══ INPUT RECORDS ══

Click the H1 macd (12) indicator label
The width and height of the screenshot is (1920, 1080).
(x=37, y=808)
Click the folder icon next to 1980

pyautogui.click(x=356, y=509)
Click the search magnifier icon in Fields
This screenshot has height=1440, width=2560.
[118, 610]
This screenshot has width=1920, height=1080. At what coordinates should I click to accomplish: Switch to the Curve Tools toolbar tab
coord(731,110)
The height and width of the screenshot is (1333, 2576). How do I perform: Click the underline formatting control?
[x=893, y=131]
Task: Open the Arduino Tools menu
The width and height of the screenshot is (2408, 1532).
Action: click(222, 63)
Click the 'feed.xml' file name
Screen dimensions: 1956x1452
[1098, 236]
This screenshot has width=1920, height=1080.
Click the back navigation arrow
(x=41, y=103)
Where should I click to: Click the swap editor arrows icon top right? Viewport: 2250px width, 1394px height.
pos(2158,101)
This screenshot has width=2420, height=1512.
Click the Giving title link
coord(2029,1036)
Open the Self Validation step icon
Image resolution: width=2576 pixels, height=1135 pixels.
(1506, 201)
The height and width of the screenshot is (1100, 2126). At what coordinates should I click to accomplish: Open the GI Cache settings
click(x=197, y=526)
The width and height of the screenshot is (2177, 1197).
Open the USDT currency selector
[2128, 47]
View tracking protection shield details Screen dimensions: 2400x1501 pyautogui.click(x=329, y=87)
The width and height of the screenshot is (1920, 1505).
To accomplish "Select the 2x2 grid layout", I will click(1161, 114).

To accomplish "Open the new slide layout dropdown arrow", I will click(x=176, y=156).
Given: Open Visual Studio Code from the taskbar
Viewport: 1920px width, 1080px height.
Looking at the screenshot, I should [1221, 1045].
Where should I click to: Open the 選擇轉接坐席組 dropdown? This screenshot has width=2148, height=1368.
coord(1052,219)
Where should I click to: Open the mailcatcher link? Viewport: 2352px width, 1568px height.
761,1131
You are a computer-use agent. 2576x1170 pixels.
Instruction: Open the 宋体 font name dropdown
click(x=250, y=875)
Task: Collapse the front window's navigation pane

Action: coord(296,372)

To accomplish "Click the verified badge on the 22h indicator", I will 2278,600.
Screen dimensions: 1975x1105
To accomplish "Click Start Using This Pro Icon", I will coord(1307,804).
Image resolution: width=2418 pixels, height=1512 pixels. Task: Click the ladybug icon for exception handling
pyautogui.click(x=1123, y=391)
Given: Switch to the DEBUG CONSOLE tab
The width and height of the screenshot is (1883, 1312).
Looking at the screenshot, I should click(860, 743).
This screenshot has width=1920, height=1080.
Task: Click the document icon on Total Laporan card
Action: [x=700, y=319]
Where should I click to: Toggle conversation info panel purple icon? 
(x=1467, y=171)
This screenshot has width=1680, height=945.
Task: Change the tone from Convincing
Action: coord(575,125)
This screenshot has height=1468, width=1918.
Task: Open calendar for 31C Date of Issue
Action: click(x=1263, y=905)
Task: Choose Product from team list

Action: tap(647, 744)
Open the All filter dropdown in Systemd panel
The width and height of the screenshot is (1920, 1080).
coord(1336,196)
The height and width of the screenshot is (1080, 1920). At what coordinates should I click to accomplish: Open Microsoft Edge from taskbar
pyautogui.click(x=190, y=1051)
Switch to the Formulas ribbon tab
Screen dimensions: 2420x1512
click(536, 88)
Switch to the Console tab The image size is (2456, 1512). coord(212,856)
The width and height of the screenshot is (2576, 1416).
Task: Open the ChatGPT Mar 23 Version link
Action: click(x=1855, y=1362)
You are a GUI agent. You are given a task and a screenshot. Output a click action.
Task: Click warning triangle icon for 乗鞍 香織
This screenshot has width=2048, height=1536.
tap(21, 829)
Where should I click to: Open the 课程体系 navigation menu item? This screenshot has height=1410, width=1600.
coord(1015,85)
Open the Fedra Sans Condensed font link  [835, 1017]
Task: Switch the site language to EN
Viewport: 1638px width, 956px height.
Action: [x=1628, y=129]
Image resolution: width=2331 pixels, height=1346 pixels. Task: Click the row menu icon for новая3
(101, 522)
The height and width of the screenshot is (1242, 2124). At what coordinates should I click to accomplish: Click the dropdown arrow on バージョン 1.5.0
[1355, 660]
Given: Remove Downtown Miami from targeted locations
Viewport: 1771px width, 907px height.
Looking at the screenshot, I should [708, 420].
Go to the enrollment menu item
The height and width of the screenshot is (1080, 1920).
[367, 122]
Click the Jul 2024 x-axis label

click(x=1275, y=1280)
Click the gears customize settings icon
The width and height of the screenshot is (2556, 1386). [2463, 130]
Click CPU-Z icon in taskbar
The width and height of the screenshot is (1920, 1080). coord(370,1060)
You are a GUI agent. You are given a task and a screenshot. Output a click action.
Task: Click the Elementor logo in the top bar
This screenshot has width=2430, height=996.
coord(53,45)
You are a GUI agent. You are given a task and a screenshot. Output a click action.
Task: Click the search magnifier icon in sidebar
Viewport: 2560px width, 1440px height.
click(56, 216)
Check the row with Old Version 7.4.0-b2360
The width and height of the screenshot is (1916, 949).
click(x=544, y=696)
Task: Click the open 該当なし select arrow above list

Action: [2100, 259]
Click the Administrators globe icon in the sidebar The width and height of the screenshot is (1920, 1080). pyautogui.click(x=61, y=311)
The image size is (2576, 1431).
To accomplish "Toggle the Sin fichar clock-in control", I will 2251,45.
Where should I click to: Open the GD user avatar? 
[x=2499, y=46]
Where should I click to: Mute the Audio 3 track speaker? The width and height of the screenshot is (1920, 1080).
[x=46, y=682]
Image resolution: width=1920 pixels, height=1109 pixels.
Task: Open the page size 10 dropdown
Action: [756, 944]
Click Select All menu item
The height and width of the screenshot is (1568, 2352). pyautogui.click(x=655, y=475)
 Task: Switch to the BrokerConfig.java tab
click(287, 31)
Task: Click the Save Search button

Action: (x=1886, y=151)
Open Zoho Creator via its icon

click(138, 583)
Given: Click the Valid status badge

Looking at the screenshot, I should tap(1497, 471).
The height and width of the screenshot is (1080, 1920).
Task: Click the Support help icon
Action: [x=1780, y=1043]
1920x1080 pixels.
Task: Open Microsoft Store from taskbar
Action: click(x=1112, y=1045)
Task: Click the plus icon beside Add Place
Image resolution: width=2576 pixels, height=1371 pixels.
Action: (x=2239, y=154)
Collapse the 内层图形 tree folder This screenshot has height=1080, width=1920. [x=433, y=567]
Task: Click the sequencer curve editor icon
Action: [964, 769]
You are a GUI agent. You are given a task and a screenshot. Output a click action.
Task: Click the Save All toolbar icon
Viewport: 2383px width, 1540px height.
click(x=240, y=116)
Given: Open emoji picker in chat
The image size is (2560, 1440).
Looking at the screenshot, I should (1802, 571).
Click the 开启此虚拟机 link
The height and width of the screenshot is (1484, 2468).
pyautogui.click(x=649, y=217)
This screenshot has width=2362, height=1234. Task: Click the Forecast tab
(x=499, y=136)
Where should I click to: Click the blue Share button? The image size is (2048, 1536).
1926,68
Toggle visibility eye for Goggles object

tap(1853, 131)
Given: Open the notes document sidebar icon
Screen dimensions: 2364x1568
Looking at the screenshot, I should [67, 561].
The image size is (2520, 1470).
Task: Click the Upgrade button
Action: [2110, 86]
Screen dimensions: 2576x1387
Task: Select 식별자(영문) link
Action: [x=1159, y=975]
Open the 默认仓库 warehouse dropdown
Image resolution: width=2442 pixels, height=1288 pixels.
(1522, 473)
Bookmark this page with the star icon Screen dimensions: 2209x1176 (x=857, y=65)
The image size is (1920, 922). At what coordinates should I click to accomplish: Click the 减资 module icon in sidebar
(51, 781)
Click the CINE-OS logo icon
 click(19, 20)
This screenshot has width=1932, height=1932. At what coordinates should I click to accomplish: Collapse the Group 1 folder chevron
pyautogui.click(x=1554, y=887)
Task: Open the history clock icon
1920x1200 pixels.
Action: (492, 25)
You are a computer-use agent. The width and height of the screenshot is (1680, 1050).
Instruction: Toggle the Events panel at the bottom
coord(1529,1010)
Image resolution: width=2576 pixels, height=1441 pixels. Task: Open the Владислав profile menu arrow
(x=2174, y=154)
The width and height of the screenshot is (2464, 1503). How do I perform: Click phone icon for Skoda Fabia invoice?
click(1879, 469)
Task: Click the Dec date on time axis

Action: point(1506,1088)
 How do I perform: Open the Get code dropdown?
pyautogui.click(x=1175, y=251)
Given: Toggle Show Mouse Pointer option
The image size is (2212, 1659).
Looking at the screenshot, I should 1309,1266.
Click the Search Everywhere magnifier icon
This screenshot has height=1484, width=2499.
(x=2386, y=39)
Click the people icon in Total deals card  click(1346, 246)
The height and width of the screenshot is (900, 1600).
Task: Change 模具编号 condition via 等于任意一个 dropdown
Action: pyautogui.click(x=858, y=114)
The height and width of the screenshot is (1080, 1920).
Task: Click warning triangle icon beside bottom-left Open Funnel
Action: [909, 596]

═══

● TASK OBJECTIVE: For each line above that contains the word "computer", make a copy.

● RESULT FOR THIS EXERCISE:
You are a computer-use agent. 2576x1170 pixels.
You are a computer-use agent. The width and height of the screenshot is (1680, 1050).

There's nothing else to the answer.